L'arrivée des stations de travail puissantes correspondait à la mise sur le marché de processeurs à architecture RISC (Reduced Instruction Set Computer) qui permettaient d'obtenir d'excellentes performances. Dans le domaine de la physique des hautes énergie, ce fut la fin des gros calculateurs de type "mainframe" au profit de fermes de stations.

Après, ce fut la course au MHertz puis au GigaHertz et tout fut beaucoup moins passionnant...

samedi 1 mai 2010

Web brother is telling you...

Il y a souvent un mélange dans l'esprit du public entre Internet et Web, le second étant assimilé au premier, alors qu'il n'est qu'une  application  parmi d'autres qui utilise Internet. Internet est une évolution d'Arpanet, un réseau de communication mis au point dans les années 70  pour les besoins de l'armée américaine qui avait besoin d'un système de communication capable de résister à une attaque nucléaire (du moins l'idée a été "vendue" comme cela !). Un peu plus tard, le protocole TCP/IP a vu le jour, afin de normaliser le système  d'échanges de paquets d'informations sur le réseau.
Dans le monde de la recherche, dans les années 80-90, il existait d'autres réseaux: DECNET par exemple permettait d'interconnecter des machines de la marque DEC (comme les VAX ) et était déjà très performant. Il était possible dans les années 90 de copier très simplement des fichiers d'un ordinateur à un autre et d'échanger des e-mails.

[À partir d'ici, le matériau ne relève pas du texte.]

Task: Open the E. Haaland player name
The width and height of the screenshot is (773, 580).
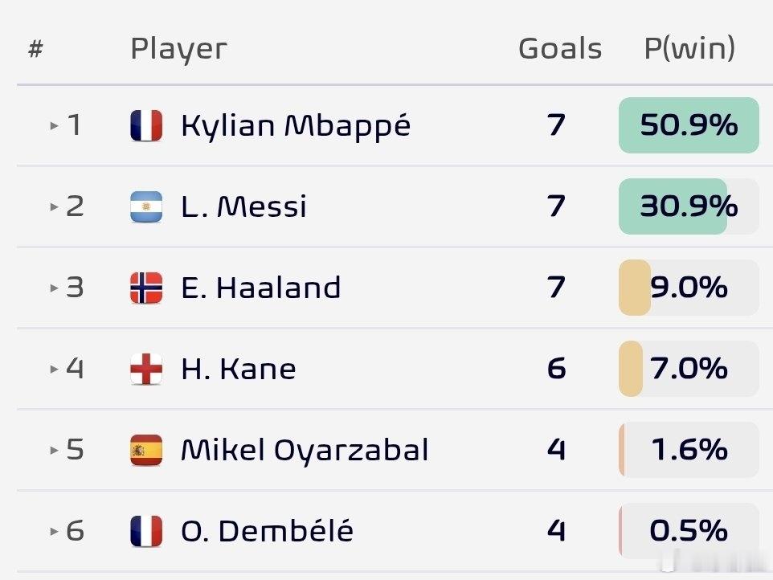Action: click(x=261, y=288)
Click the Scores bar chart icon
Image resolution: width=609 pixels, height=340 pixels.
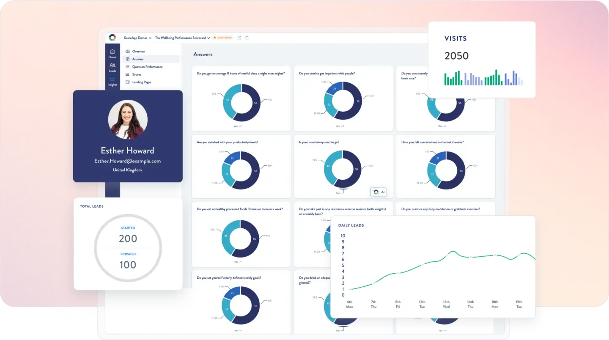[127, 74]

À la fin des années 80, le réseau EARN/BITNET était également très populaire dans les universités et les centres de recherche. BITNET a été de mon point de vue, le premier système qui a rendu possible les échanges d'informations entre chercheurs à un niveau mondial . Par la suite TCP/IP associé aux systèmes d'exploitations UNIX a complètement supplanté les autres protocoles et s'est imposé, dans le monde de la recherche,  comme standard pour les échanges de fichiers et comme support pour le courrier électronique. Au même moment, on a commencé à voir fleurir toutes sortes de systèmes d'échanges d'informations: Listserv, Usenet,  Gopher, WAIS, Archie, etc. Tout ces système correspondaient à un besoin croissant d'échanger de l'information et de la structurer. Finalement, c'est en 1991 que le World Wide Web inventé au CERN à Genève, a été dévoilé.

Je pense que c'est  à partir des années 95-96 avec le développement de l'informatique familiale que le Web commence à apparaitre pour une utilisation grand public et c'est à peu près à la même époque que le courrier électronique commence à s'échanger en dehors du milieu strictement professionnel. Le Web a ensuite connu le développement que l'on sait avec des navigateurs de plus en plus performants, des contenus multimédia sophistiqués et une explosion du nombre de sites (plus de 200 millions début 2009, parait-il).

(ci-dessus, le logo original du World Wide Web proposé par Robert Cailliau - co-inventeur du Web avec Tim Berners-Lee).

Le Web est une mine d'informations ; dans peu de temps la quasi-totalité du savoir de l'humanité sera disponible en ligne. Les répercussions sont énormes puisque potentiellement tout être humain a la possibilité, d'accéder à la connaissance, du moment qu'il a accès à un terminal connecté à un réseau. Toute information, toute rumeur, est instantanément répercutée sur la toile, au risque de noyer les internautes sous un flot d'informations et de désinformations. Le terme de fracture numérique fait référence à l'exclusion de toute une partie de la société qui n'est pas assez riche pour disposer de cet accès aux technologies de l'information.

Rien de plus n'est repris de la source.